▸ **Exercises to complete**
a) In the essay on Catullus 101, list every personal name that appears in the image caption at its head.
b) Write out the passage of the essay on Catullus 101 that lies between "Oh God, tear" and "eternity, you are.", inclusive.

▸ **Source text**
A Haunting, Of Sorts: Catullus 101

Dante, Virgil, and Charon Crossing the River Styx, Gustave Dore
multās per gentēs et multa per aequora vectus
adveniō hās miserās, frāter, ad īnferiās,
ut tē postrēmō dōnārem mūnere mortis
et mūtam nequīquam alloquerer cinerem
quandōquidem fortūna mihi tētē abstulit ipsum.

heu miser indignē frāter adempte mihi
nunc tamen intereā haec, prīscō quae mōre parentum
trādita sunt tristī mūnere ad īnferiās,
accipe frāternō multum mānantia flētū.

atque in perpetuum, frāter, avē atque valē.
Borne through peoples many and seas I come
to these unhappy rites—
to give you the last duties of death
and to speak silence to pointless ash,
since chance has torn you from me wholly.

Oh God, tear from me now
all the meanwhile things, which of old we gave
with grieving to the dead:
take them from me, & my tears as well.

Even in eternity, you are.

I often begin these essays— small tradition though they are— with a meditation on where I first came across the Latin in question. I suppose I think, on some level, that by tracing my relationship with the text I can come to a conclusion about what it means (to me & more broadly) based on how I have thought about it in the past. Like the context of an archeological find, the dust and earth whence it was first brought to the odd new life of the artifact, the landscape in which I discovered the text must be considered when determining its significance.

All of which is a prelude to say that when I first read Catullus 101— I don’t actually remember when I first read Catullus 101. I believe it was in Latin 3, transitioning from the modern Latin of the Cambridge coursebooks to actual ancient Latin in preparation for Vergil and Caesar next year. It would make sense: it’s not a grammatically difficult poem, it’s short, it’s fairly clear what Catullus is talking about. It’s good Latin for teaching.

▸ **Data shown**
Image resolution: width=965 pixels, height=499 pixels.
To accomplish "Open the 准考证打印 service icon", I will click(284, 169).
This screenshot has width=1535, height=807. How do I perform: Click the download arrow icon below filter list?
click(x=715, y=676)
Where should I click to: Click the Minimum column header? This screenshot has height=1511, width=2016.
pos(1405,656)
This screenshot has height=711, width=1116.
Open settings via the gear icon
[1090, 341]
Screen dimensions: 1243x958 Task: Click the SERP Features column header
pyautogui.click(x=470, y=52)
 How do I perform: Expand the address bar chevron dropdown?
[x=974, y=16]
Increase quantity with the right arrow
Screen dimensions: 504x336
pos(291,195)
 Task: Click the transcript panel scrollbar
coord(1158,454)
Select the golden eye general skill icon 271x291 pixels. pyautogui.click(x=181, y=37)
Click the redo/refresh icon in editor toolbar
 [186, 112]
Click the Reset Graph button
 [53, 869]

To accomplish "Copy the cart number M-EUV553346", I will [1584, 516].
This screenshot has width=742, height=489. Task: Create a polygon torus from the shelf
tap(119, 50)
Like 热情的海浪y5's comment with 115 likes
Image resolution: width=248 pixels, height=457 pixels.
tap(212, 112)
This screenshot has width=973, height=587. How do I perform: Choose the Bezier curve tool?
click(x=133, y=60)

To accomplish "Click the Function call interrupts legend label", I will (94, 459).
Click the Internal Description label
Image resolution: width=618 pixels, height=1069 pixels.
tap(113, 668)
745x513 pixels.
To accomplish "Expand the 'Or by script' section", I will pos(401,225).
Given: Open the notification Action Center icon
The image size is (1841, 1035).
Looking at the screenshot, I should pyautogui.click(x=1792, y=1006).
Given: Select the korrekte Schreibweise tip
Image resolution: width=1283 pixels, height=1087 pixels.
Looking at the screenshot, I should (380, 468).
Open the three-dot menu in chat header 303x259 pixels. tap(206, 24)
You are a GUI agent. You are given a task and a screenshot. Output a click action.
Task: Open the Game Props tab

▸ **Task results**
a) Dante, Virgil, Charon, Gustave Dore

b)
Oh God, tear from me now
all the meanwhile things, which of old we gave
with grieving to the dead:
take them from me, & my tears as well.

Even in eternity, you are.